Chemotherapy-induced thrombocytopenia (CIT) romiplostim treatment pathways. In the weekly romiplostim dosing pathway, romiplostim is administered weekly irrespective of treatment schedule. In the intracycle romiplostim dosing pathway, romiplostim is dosed on chemotherapy off-weeks, except for chemotherapy regimens employing regular treatment without off-weeks in which case romiplostim is administered every other week. Platelet counts are obtained weekly in both pathways.

Figure 2.

Median weekly platelet counts for patients on romiplostim chemotherapy-induced thrombocytopenia (CIT) treatment pathway. (A) Solid tumor patients (n=153). Error bars represent interquartile ranges. (B) Solid tumor patients with no predictors of romiplostim nonresponse (n=122, blue); solid tumor patients with predictors of romiplostim non-response (n=31, gray) including bone marrow (BM) invasion by tumor, prior pelvic irradiation, or prior temozolomide treatment; aggressive lymphoma patients (n=13, red); and myeloma patients (n=7, purple). Error bars omitted for figure clarity.

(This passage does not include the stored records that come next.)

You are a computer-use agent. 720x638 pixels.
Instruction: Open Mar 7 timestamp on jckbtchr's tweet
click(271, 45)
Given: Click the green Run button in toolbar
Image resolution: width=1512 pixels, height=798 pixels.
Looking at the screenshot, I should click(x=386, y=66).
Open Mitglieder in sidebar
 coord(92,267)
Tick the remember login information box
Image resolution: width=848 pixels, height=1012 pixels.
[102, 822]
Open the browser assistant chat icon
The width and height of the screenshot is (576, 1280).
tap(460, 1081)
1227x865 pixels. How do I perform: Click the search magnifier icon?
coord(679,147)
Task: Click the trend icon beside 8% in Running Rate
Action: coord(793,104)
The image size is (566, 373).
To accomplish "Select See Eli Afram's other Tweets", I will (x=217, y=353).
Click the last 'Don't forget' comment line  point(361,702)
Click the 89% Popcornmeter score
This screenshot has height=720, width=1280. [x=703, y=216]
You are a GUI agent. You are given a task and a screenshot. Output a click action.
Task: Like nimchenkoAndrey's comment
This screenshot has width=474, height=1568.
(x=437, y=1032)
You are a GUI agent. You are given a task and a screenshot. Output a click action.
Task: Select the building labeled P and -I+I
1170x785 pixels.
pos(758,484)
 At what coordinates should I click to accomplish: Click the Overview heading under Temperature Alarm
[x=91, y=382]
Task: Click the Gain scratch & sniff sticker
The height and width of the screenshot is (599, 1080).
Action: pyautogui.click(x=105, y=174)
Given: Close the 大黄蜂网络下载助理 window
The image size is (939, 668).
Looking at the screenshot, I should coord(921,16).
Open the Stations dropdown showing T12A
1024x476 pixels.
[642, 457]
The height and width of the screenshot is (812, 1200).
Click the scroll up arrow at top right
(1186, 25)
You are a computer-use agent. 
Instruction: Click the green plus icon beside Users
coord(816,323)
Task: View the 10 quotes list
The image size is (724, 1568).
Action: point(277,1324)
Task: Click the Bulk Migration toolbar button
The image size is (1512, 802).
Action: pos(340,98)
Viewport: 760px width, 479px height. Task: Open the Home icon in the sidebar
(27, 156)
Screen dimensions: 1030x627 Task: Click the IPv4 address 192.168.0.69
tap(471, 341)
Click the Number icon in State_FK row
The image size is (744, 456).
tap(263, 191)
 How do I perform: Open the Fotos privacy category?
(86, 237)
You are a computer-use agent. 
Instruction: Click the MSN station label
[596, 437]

PNR: predictors of romiplostim non-response (includes BM invasion by tumor, prior temozolomide exposure, or prior pelvic irradiation).

Figure 3.

Median weekly platelet counts for solid tumor patients receiving standard weekly romiplostim dosing (n=65, dark blue) versus intracycle romiplostim dosing (n=57, light blue). Patients with predictors of romiplostim non-response (bone marrow invasion, prior pelvic irradiation, or prior temozolomide) were excluded from this figure to emphasize the difference specifically attributable to dosing regimen. Error bars represent interquartile ranges.